**GOAL:**
Copy the items from the start through the line containing "pyautogui.click(x=89, y=562)", switching "GUI agent" to "screen assistant" and leaving everything else unchanged.

──────────────────────────────

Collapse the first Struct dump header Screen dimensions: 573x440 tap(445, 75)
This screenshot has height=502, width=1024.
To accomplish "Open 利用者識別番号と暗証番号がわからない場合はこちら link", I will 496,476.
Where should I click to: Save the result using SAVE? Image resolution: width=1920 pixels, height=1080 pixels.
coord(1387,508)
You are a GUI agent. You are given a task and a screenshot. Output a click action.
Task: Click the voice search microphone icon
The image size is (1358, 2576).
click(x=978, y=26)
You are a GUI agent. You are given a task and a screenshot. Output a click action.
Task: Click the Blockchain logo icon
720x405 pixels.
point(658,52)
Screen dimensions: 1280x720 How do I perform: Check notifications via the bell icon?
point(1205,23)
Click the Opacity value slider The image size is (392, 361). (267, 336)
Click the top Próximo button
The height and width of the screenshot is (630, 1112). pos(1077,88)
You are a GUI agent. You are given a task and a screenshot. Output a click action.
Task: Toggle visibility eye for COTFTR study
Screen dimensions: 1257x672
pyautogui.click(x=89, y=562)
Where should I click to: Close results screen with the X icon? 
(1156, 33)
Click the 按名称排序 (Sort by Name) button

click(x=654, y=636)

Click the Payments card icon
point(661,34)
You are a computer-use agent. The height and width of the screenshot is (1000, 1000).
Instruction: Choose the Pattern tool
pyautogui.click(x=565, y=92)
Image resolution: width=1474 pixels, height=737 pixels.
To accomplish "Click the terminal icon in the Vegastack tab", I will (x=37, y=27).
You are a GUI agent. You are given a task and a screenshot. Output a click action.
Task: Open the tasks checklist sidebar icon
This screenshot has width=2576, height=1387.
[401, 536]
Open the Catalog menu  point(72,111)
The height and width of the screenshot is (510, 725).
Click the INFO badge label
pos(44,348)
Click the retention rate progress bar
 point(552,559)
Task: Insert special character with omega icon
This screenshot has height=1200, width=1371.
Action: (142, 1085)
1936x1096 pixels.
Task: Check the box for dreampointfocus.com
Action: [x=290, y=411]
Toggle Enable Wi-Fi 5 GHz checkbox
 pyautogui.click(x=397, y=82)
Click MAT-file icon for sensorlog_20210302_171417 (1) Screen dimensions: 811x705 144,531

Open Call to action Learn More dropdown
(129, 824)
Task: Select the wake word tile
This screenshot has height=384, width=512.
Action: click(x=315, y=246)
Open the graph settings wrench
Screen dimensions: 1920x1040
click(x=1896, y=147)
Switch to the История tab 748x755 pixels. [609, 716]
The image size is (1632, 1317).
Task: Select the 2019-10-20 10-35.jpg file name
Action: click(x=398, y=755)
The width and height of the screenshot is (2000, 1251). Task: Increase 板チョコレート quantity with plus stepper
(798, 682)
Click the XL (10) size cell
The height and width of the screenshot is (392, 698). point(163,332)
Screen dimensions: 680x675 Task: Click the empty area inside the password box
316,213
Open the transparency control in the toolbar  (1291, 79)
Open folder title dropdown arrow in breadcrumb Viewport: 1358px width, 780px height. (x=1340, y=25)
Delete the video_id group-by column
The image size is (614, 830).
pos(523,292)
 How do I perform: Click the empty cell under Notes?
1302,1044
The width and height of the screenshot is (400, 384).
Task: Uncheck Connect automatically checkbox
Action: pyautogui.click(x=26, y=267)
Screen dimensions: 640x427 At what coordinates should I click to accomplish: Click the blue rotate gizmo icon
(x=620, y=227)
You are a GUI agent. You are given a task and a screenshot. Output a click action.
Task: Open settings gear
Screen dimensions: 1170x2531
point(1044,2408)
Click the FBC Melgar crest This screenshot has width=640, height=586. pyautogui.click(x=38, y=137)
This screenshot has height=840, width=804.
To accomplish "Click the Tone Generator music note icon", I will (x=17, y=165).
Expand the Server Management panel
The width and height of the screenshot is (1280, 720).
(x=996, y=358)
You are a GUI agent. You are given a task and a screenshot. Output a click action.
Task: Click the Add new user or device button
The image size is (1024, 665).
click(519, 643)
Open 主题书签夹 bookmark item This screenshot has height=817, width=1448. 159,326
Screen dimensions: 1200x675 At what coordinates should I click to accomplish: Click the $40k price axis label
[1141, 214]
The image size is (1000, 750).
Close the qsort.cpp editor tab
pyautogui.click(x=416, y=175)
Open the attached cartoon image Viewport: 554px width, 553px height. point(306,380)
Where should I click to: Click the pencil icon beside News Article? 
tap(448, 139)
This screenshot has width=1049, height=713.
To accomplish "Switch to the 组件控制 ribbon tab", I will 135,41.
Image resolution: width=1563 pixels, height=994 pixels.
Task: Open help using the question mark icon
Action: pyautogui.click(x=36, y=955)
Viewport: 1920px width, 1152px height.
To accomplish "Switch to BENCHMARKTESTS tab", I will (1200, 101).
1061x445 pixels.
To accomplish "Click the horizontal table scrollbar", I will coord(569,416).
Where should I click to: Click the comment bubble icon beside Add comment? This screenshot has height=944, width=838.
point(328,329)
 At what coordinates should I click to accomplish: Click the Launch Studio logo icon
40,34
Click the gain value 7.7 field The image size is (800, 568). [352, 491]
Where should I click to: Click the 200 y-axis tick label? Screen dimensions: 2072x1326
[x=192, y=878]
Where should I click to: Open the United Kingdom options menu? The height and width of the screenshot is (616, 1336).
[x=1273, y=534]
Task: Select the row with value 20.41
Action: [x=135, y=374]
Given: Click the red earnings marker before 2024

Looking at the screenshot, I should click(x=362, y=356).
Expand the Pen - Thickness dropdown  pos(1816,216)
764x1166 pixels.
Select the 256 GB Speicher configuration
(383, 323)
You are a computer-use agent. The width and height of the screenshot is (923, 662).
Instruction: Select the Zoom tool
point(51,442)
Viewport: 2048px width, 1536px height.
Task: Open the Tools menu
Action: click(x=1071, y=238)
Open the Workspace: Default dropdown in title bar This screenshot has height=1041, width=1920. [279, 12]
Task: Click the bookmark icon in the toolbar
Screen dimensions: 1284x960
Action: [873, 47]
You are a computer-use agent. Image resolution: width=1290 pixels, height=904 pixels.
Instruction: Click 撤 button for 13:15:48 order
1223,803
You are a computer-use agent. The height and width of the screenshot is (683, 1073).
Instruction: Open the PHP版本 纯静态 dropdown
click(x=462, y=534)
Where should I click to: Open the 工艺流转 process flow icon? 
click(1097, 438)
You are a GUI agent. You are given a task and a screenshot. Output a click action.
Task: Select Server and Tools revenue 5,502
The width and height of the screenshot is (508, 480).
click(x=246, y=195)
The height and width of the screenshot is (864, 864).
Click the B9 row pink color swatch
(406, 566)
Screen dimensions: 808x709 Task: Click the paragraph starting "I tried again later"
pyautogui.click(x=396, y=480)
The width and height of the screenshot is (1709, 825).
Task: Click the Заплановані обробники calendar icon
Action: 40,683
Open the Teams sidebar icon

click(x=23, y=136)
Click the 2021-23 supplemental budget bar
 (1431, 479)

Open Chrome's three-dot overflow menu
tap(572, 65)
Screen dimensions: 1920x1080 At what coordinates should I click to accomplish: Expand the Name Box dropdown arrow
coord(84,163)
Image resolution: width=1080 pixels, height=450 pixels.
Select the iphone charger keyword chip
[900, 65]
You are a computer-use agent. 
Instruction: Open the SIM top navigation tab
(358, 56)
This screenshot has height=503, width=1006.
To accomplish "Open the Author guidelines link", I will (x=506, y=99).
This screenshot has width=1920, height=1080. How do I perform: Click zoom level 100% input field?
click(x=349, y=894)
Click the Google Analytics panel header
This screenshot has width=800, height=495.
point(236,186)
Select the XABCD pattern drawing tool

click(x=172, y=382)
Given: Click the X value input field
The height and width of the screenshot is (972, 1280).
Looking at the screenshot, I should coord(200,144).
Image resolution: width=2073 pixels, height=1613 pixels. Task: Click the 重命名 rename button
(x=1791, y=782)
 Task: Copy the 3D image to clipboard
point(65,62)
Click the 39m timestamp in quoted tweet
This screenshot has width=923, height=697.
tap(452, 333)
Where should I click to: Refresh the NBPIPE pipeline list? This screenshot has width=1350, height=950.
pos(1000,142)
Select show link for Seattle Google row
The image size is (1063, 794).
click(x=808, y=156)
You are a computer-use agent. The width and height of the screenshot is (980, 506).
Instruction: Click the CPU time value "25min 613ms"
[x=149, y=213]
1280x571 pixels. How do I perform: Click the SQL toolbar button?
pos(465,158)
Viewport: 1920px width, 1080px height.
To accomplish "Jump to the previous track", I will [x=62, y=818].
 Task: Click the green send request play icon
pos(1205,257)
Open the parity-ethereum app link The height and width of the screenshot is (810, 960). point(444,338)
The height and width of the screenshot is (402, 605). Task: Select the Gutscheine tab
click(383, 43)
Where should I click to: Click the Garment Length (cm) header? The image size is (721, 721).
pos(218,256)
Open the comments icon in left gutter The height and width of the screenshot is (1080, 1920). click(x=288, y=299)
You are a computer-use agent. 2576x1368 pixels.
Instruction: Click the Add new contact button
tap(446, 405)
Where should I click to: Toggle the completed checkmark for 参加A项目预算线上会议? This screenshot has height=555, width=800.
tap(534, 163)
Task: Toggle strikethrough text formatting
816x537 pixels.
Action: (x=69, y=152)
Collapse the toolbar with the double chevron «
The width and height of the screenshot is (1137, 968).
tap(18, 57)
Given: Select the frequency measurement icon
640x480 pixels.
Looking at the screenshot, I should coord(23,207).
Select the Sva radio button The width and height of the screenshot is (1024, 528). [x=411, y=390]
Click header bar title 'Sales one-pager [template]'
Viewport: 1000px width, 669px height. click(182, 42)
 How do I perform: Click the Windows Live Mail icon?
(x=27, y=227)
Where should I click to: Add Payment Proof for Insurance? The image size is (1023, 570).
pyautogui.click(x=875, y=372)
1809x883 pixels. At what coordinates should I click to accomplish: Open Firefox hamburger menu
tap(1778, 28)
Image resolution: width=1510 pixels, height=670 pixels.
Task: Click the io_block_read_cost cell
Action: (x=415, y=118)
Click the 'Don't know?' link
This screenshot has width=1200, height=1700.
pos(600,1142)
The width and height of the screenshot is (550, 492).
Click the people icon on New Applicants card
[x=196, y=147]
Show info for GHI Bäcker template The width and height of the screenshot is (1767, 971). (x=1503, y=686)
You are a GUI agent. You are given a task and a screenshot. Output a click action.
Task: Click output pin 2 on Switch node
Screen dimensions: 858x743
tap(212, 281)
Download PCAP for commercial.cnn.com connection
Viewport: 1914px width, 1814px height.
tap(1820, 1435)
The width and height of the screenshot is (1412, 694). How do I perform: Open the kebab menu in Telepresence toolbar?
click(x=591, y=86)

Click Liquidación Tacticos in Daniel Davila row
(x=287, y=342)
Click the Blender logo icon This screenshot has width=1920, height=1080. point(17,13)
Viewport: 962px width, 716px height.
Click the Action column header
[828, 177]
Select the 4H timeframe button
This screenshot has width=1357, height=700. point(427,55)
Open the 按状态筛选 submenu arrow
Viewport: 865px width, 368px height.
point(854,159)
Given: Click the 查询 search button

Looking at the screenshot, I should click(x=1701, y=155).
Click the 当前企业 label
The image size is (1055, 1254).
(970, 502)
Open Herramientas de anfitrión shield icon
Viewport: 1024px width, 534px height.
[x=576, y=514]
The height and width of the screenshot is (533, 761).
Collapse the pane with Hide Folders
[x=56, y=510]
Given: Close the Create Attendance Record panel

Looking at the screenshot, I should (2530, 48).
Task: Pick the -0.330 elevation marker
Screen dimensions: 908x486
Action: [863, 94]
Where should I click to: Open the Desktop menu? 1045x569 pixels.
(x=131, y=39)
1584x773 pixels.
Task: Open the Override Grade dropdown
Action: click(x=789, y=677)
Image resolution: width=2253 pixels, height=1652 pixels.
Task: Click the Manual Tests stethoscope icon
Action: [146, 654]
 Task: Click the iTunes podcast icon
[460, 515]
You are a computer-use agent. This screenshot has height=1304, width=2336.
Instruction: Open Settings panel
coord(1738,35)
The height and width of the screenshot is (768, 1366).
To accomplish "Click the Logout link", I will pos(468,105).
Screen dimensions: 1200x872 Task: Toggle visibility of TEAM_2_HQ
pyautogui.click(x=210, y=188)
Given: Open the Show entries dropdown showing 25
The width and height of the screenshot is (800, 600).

──────────────────────────────

**FINISHED TASK:**
Collapse the first Struct dump header Screen dimensions: 573x440 tap(445, 75)
This screenshot has height=502, width=1024.
To accomplish "Open 利用者識別番号と暗証番号がわからない場合はこちら link", I will 496,476.
Where should I click to: Save the result using SAVE? Image resolution: width=1920 pixels, height=1080 pixels.
coord(1387,508)
You are a screen assistant. You are given a task and a screenshot. Output a click action.
Task: Click the voice search microphone icon
The image size is (1358, 2576).
click(x=978, y=26)
You are a screen assistant. You are given a task and a screenshot. Output a click action.
Task: Click the Blockchain logo icon
720x405 pixels.
point(658,52)
Screen dimensions: 1280x720 How do I perform: Check notifications via the bell icon?
point(1205,23)
Click the Opacity value slider The image size is (392, 361). (267, 336)
Click the top Próximo button
The height and width of the screenshot is (630, 1112). pos(1077,88)
You are a screen assistant. You are given a task and a screenshot. Output a click action.
Task: Toggle visibility eye for COTFTR study
Screen dimensions: 1257x672
pyautogui.click(x=89, y=562)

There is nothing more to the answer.